L'incertitude de la réussite du sauvetage
Jean Jarry ne cache pas son inquiétude quant au sauvetage de l'équipage du Titan. Il se remémore la lecture d'un livre, lu un an plus tôt qui raconte le naufrage d'un sous-marin dans l'Atlantique Nord en 1973, et compare avec la situation actuelle.
À l'époque, après une série de fausses manœuvres le sous-marin s'était retrouvé collé sur le fond à 500 mètres de profondeur. "Ils avaient de l'oxygène pour 2-3 jours. Ils ont été secourus juste à temps, au bout de trois jours et demi et c'était limite. Ils étaient seulement à 250 km des côtes et à une profondeur de 500 mètres, ce qui est nettement plus simple que d'intervenir à 4 000 mètres", raconte-t-il.
Le robot Victor 6 000 sera sur le lieu du naufrage, entre ce mercredi soir et jeudi matin, "les secours font le maximum mais ça va être très limite au niveau du temps", lâche-t-il.
Le robot devra tout d'abord repérer le sonar. "Ça peut demander une demi-heure comme ça peut demander un grand nombre d'heures, ça, c'est l'incertitude totale", atteste Jean Jarry.
Une fois le sous-marin repéré, il faut aussi réussir à faire remonter ce poids conséquent à la surface. Au cours des dernières années, l'Ifremer a réussi à faire remonter des objets très lourds du Titanic comme "The big Pieces", une partie de la coque qui pèse entre 7 ou 8 tonnes.
"Ils ont eu besoin de tas de flotteurs et ça a demandé plusieurs jours", se rappelle l'ancien directeur de l'Ifremer.
Des conditions difficiles
Les conditions de sauvetage sont difficiles mais les conditions à l'intérieur du sous-marin le sont tout autant selon Jean Jarry qui a eu l'occasion d'effectuer de grandes plongées à 9 000 mètres de profondeurs.
Le froid doit se faire ressentir. Ils doivent aussi ne plus avoir beaucoup de batterie, car ils l'économisent sûrement pour alimenter le ventilateur qui envoie le gaz carbonique, sur l'absorbant de gaz carbonique, afin de respirer...
Jean Jarry, ce 21 juin.
Les passagers devraient aussi selon lui avoir une lumière minimum à l'intérieur du sous-marin et une atmosphère très humide. "J'imagine qu'ils essayent aussi au maximum de diminuer leur consommation d'oxygène. Ils doivent pour cela se mettre pratiquement en position du fœtus et ne pas bouger, respirer le moins possible. C'est une atmosphère assez angoissante", dit-il avec de l'émotion dans la voix.

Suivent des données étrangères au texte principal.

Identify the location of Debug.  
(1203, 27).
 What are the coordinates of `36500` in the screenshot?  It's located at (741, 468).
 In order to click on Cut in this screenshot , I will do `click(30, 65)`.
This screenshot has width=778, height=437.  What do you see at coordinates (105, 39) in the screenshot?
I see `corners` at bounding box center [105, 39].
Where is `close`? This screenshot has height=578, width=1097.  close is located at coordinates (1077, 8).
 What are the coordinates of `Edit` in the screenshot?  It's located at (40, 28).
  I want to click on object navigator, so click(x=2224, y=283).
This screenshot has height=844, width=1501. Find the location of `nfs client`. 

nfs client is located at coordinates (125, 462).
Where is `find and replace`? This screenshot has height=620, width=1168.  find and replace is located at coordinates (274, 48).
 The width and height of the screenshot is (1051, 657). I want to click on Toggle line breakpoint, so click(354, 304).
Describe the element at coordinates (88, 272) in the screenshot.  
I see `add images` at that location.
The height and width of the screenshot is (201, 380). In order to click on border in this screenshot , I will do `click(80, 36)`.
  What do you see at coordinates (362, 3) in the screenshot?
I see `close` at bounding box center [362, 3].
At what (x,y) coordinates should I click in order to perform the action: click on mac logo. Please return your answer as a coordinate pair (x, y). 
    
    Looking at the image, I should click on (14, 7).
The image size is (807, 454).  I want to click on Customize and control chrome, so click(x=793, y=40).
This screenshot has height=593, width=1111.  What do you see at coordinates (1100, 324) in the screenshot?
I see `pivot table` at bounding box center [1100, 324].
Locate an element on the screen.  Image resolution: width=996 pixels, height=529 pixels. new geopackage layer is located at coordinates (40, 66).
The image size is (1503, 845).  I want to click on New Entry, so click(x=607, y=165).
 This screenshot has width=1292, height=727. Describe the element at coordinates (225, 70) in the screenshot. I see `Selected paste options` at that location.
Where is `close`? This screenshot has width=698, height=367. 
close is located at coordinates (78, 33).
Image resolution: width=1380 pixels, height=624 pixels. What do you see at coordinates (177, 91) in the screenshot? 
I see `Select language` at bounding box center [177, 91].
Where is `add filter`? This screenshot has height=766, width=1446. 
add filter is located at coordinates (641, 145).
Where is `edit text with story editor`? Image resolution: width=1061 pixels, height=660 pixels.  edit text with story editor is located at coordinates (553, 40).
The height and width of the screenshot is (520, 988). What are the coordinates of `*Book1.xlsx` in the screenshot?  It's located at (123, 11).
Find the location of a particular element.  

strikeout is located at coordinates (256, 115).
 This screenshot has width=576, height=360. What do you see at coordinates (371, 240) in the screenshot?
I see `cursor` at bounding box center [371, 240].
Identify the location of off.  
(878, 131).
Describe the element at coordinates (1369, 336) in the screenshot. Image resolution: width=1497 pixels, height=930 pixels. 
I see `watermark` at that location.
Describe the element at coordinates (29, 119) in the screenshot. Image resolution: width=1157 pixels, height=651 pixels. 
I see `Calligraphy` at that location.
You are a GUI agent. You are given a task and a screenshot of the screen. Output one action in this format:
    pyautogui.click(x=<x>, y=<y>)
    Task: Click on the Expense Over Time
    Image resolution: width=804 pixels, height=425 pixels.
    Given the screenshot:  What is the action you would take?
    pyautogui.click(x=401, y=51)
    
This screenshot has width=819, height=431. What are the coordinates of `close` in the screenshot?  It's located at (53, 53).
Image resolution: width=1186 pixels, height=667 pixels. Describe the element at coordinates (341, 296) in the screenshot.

Plusieurs secouristes américains et canadiens ont expliqué dans la journée du mercredi 21 juin avoir entendu des bruits réguliers dans le secteur de l'épave. "Une technique ancestrale, qui consiste à frapper sur la coque pour faire comprendre leur présence, car il n'y a que les humains qui puissent faire ça à intervalles réguliers, ça va permettre de réduire le périmètre de recherche", termine-t-il.